8-K 1 a07-18461_18k.htm 8-K

 

UNITED STATES

SECURITIES AND EXCHANGE COMMISSION

Washington, DC 20549


FORM 8-K

CURRENT REPORT

Pursuant to Section 13 or 15(d) of the

Securities Exchange Act of 1934

Date of Report (Date of earliest event reported)

July 10, 2007


VERIGY LTD.

(Exact name of registrant as specified in its charter)

Singapore

 

000-52038

 

N/A

(State or Other Jurisdiction of
Incorporation)

 

(Commission File Number)

 

(IRS Employer
Identification No.)

 

Verigy Ltd.

No. 1 Yishun Ave 7

Singapore 768923

(Address of principal executive offices, including zip code)

(+65) 6755-2033

 (Registrant’s telephone number, including area code)

Check the appropriate box below if the Form 8-K filing is intended to simultaneously satisfy the filing obligation of the registrant under any of the following provisions (see General Instruction A.2. below):

o Written communications pursuant to Rule 425 under the Securities Act (17 CFR 230.425)

o Soliciting material pursuant to Rule 14a-12 under the Exchange Act (17 CFR 240.14a-12)

o Pre-commencement communications pursuant to Rule 14d-2(b) under the Exchange Act (17 CFR 240.14d-2(b))

o Pre-commencement communications pursuant to Rule 13e-4(c) under the Exchange Act (17 CFR 240.13e-4(c))

 




Item  1.01  Entry into a Material Definitive Agreement

On July 10, 2007, in connection with his appointment to the Board of Directors of Verigy Ltd., Mr. Grady entered into Verigy’s standard form of director Indemnification Agreement with Verigy Ltd. and its primary US subsidiary, Verigy US, Inc.  The indemnification agreements are in the same form as the existing indemnification agreements that the company has entered into previously with each of its directors and executive officers.  The form of indemnification agreement between Verigy Ltd. and each of its directors and exceutive officers was filed as Exhibit 10.1 to the company’s registration statement on Form S-1, filed with the Securities and Exchange Commission, or “SEC”, on May 23, 2006, and is incorporated in this Item 1.01 by reference.  The form of indemnification agreement between Verigy US, Inc. and each of Verigy Ltd.’s directors and exceutive officers was filed as Exhibit 10.11 to Verigy Ltd.’s annual report on Form 10-K, filed with the Securities and Exchange Commission, or “SEC”, on December 22, 2006, and is incorporated in this Item 1.01 by reference.
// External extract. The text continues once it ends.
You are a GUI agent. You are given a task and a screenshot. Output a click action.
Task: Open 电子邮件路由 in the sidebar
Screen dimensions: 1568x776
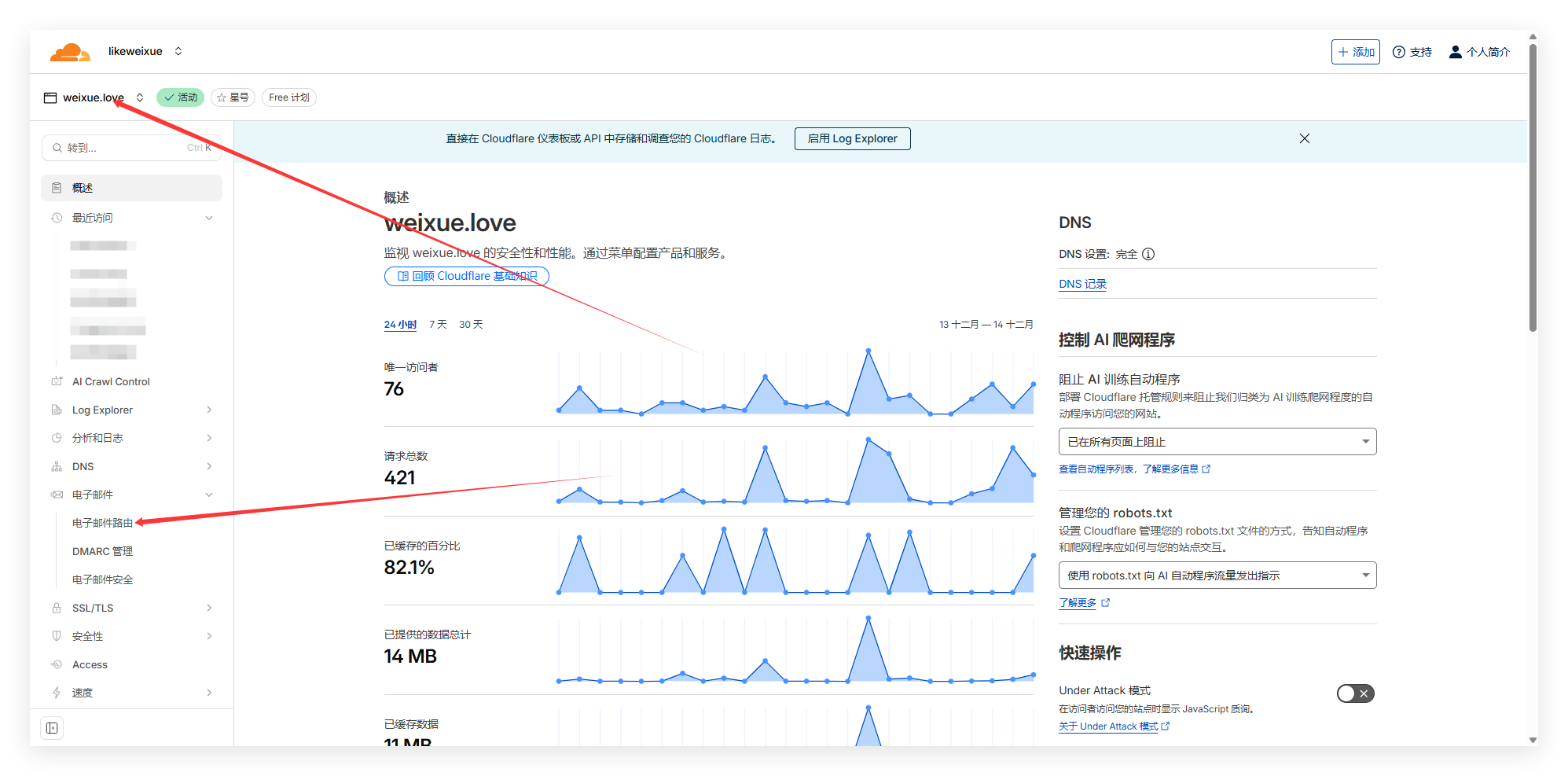[x=102, y=523]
Item 5.02   Departure of Directors or Principal Officers; Election of Directors; Appointment of Principal Officers.

 (b)  Director Resignation

On July 10, 2007, Verigy’s former chairman, Adrian T. Dillon resigned from the Board effective July 10, 2007.  The resignation, which was contemplated from the time of Verigy’s initial public offering, came approximately one year after Verigy became an independent company.  Mr. Barnes, Verigy’s president and chief executive officer was named chairman of the Board.  In connection with Mr. Barnes’ election as Chairman of the Board, the Board also elected C. Scott Gibson to act as the Lead Independent Director of the Board.

(d)           Director Appointment

On July 10, 2007, the Board of Directors of Verigy Ltd. appointed Edward C. Grady, president and chief executive officer of Brooks Automation, Inc., to the Verigy Board.  It has not yet been determined whether Mr. Grady will serve on any committees of the Board of Directors.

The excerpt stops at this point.